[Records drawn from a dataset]
● ● ● ● ●
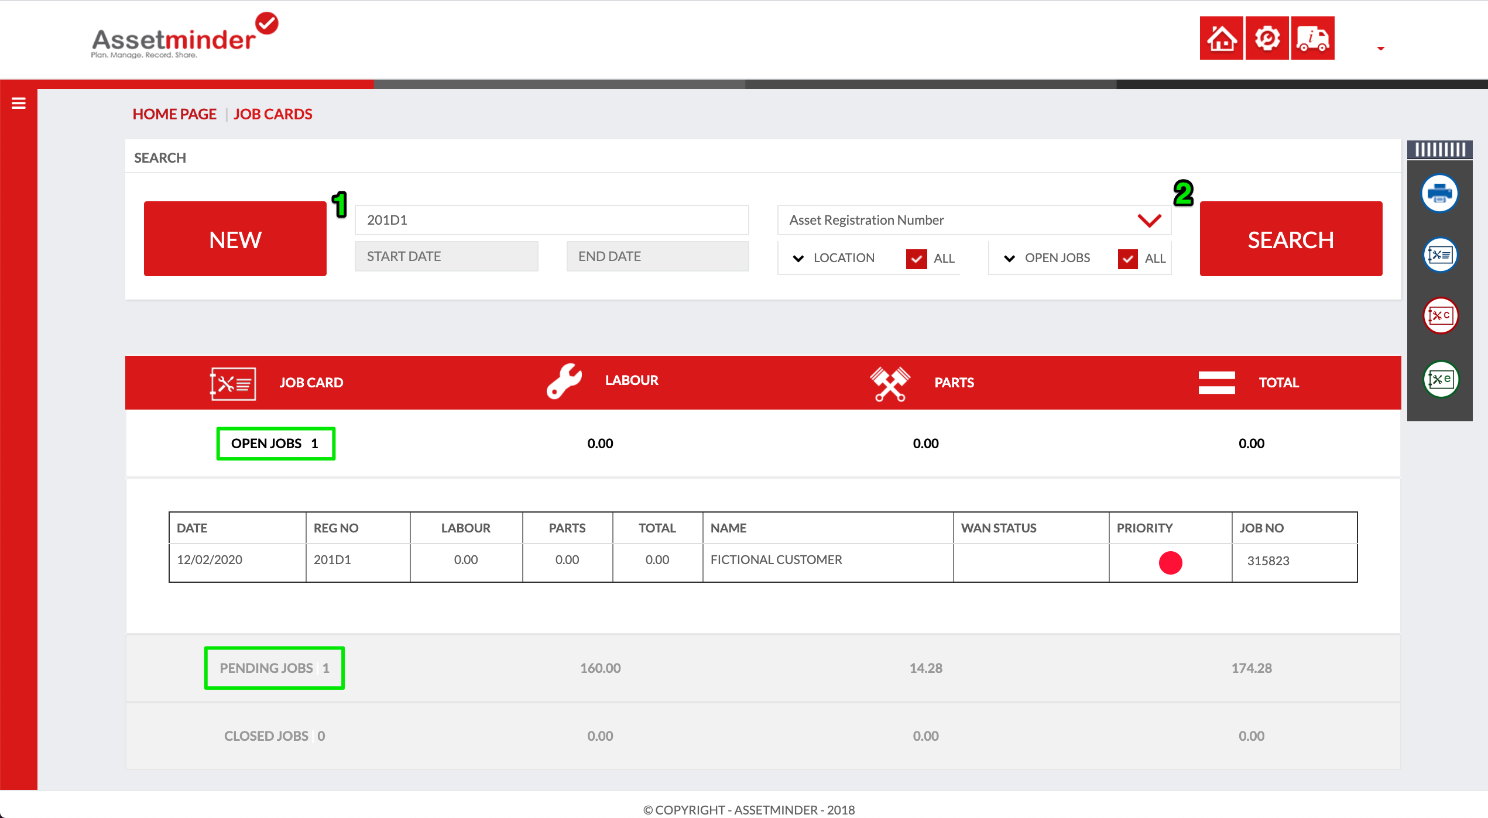The height and width of the screenshot is (818, 1488).
Task: Uncheck the Location ALL checkbox
Action: 916,259
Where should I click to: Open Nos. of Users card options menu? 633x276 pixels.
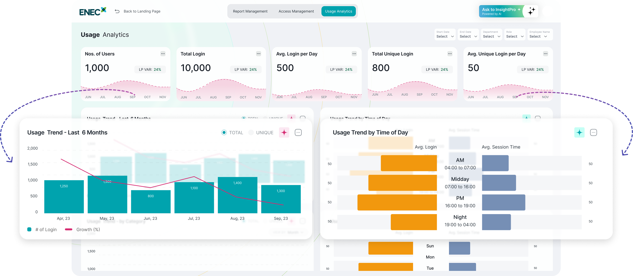click(163, 54)
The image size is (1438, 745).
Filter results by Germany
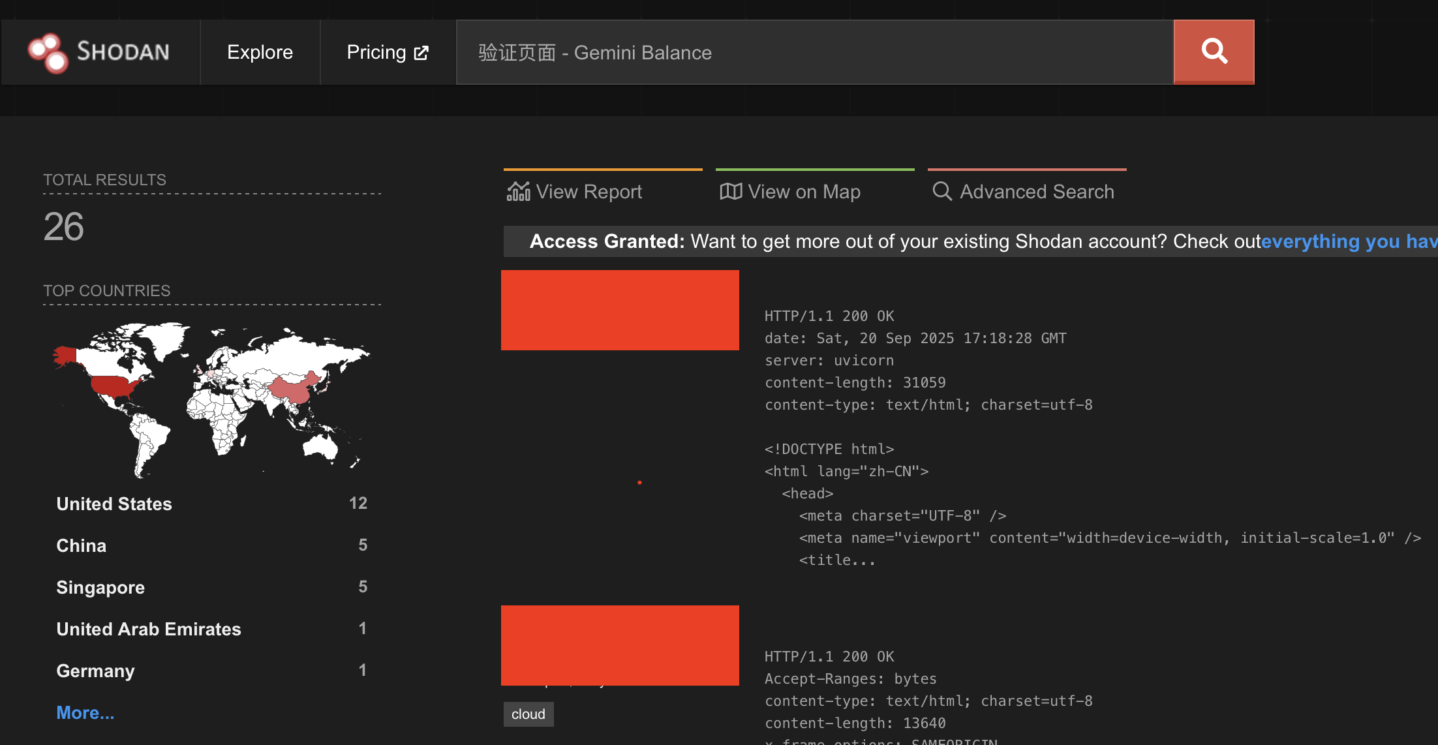[x=95, y=671]
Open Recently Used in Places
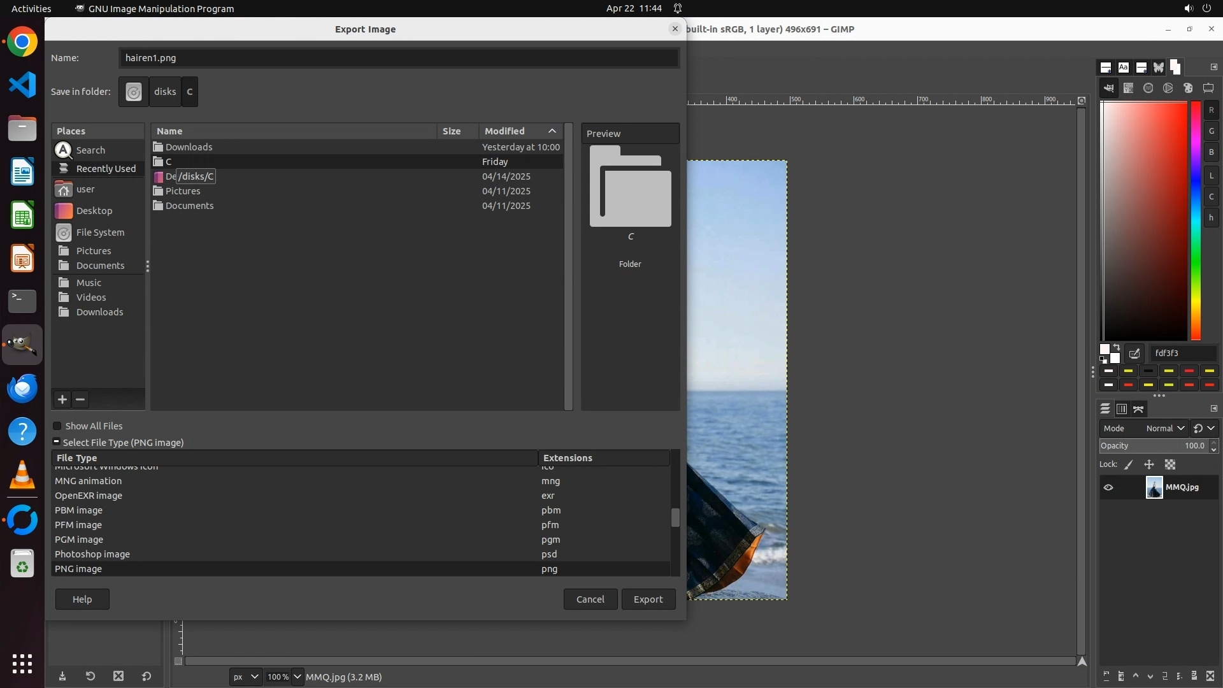This screenshot has width=1223, height=688. click(106, 169)
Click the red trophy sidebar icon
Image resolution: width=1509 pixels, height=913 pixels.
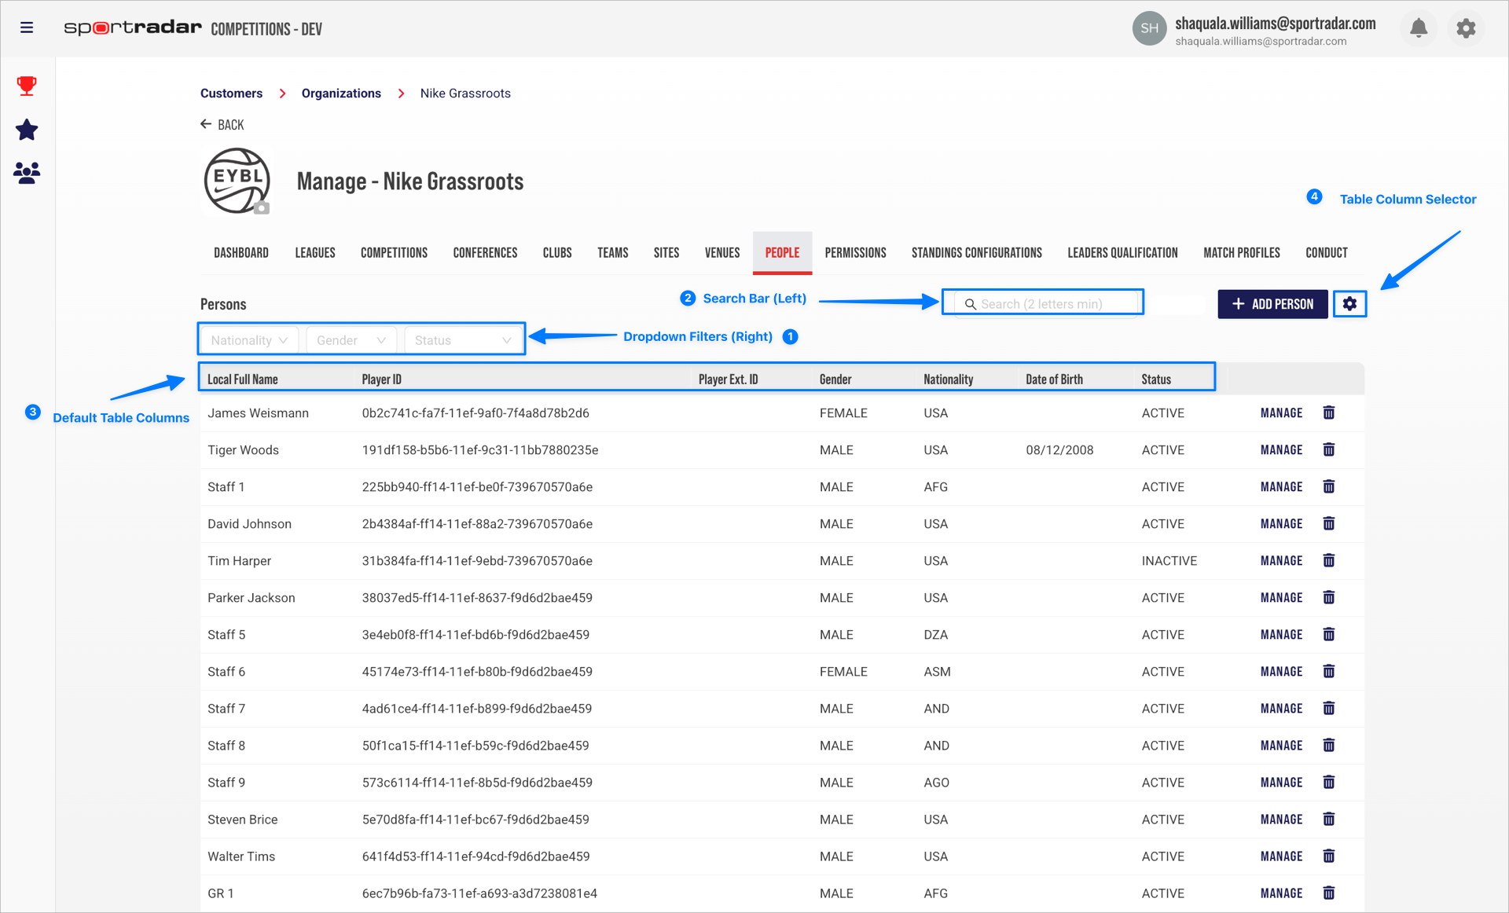27,86
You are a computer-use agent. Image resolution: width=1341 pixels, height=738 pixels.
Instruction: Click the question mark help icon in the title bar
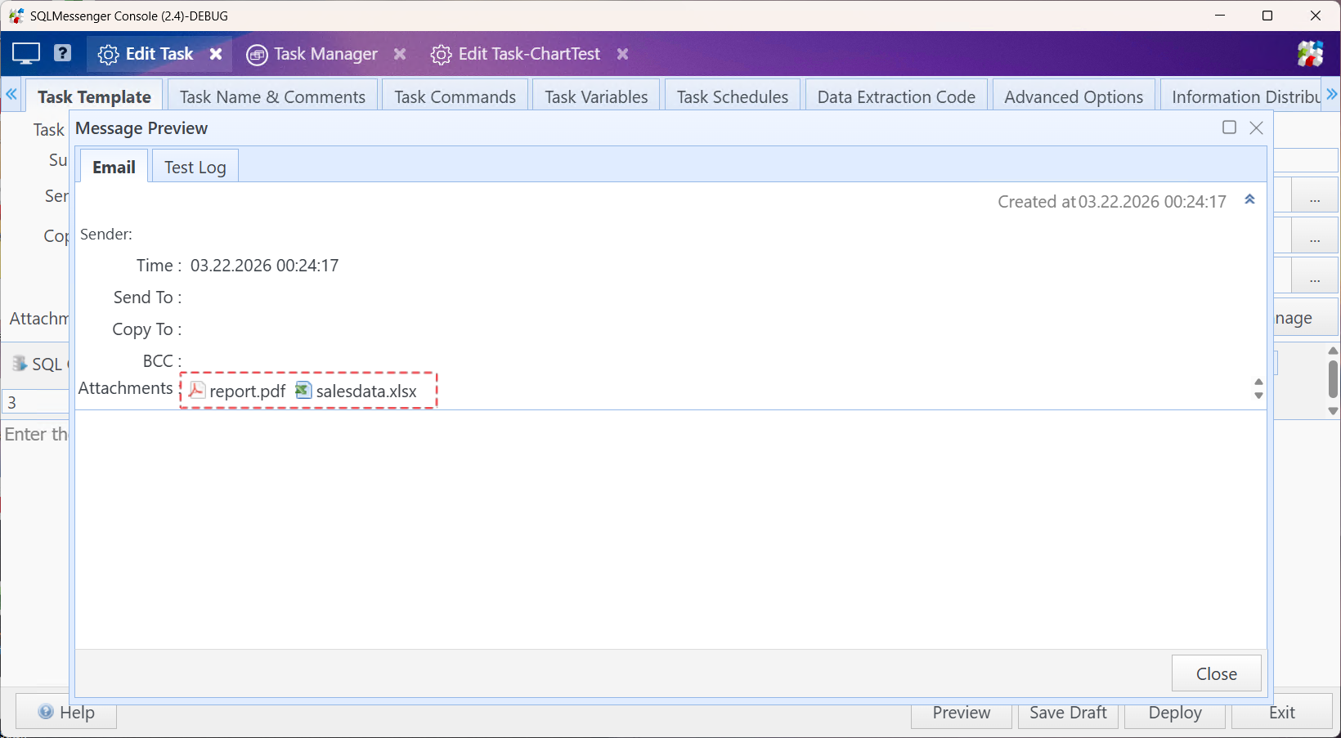tap(61, 52)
● ● ● ● ●
◆ **PROBLEM REQUIREMENTS**
In your reply, please set down exactly the lines from the one containing "Filter results by Germany" through the end of the records, with the pictures left out.

◆ **EXPECTED OUTPUT**
Filter results by Germany
[x=95, y=671]
Open Recently Used in Places
This screenshot has width=1223, height=688. click(106, 169)
Click the red trophy sidebar icon
Image resolution: width=1509 pixels, height=913 pixels.
27,86
You are a computer-use agent. Image resolution: width=1341 pixels, height=738 pixels.
Instruction: Click the question mark help icon in the title bar
tap(61, 52)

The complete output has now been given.